Tes Kesehatan yang Dibutuhkan Wanita

Tes Kesehatan yang Dibutuhkan Wanita

Ada beberapa tes kesehatan yang dibutuhkan wanita agar tetap sehat. Hal ini bukanlah menjadi hal tersulit yang dapat dilakukan, tetapi membutuhkan usaha dan kewaspadaan. Salah satu bagian dari upaya itu adalah mendapatkan tes skrining yang tepat yang digunakan untuk mendeteksi potensi masalah kesehatan ketika masih dapat diobati

Tes skrining yang Anda butuhkan akan berubah seiring bertambahnya usia. Setelah Anda memulai tes, kemungkinan akan diperlukan secara berkala selama sisa hidup Anda.

Tes Kesehatan yang butuhkan Wanita di usia 20-an dan 30-an

Pemeriksaan panggul dan Pap smear

Terlepas dari riwayat seksualnya, wanita berusia 21 dan lebih tua harus melakukan pemeriksaan Pap smear setiap tiga tahun sekali. Pap smear dilakukan untuk mencari tanda-tanda kanker serviks. Dokter Anda mungkin menjadwalkan pemeriksaan pap smears yang lebih jarang setelah tiga kali pap smear dengan hasil normal berturut-turut. Interval ini juga dapat diperpanjang pada wanita yang lebih tua dengan tes HPV negatif.
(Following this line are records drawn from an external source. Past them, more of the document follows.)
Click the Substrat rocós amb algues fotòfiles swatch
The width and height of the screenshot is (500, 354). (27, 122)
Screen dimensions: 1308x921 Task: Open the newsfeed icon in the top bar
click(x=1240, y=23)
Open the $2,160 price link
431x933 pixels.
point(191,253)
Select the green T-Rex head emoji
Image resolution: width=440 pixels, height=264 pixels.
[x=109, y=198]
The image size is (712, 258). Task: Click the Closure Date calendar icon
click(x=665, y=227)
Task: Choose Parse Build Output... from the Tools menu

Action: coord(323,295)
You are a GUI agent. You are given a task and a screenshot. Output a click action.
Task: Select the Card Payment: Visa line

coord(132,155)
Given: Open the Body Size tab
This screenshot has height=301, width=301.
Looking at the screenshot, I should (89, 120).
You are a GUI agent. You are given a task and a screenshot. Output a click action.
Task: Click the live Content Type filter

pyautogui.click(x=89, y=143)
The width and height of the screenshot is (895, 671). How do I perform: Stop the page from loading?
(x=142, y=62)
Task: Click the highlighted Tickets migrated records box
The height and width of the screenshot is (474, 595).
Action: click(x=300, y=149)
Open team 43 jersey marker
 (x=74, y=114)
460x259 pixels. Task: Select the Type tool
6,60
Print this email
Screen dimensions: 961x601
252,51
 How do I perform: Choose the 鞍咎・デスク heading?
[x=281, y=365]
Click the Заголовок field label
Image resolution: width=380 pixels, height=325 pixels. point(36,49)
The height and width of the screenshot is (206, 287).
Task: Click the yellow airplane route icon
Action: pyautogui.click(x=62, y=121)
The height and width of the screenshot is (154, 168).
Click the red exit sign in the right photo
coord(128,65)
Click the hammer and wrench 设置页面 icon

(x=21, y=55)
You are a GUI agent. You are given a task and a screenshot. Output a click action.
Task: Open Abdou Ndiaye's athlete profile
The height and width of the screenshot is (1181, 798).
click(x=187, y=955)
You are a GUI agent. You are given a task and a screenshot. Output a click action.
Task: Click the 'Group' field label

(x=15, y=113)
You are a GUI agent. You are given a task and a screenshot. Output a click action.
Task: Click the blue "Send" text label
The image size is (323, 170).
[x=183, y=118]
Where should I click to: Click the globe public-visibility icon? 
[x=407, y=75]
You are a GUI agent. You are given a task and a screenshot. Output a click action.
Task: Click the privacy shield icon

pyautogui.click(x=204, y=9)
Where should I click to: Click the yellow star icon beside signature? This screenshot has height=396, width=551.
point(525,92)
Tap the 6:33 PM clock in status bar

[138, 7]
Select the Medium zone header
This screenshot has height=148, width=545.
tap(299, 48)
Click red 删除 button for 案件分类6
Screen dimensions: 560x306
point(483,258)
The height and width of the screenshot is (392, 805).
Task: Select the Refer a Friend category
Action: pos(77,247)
Wanita juga harus diuji untuk penyakit menular seksual (PMS) berdasarkan faktor risiko individu dan rekomendasi usia.

Skrining untuk kanker payudara

Skrining kanker payudara terdiri dari pemeriksaan klinis dan skrining mammogram. Jika Anda memiliki anggota keluarga dengan kanker payudara, dokter Anda akan memeriksa Anda untuk melihat apakah Anda berisiko untuk jenis kanker payudara yang lebih berbahaya yang terkait dengan gen tertentu (BRCA1 atau BRCA 2). Jika Anda berisiko, dokter Anda dapat merekomendasikan konseling genetik atau tes BRCA.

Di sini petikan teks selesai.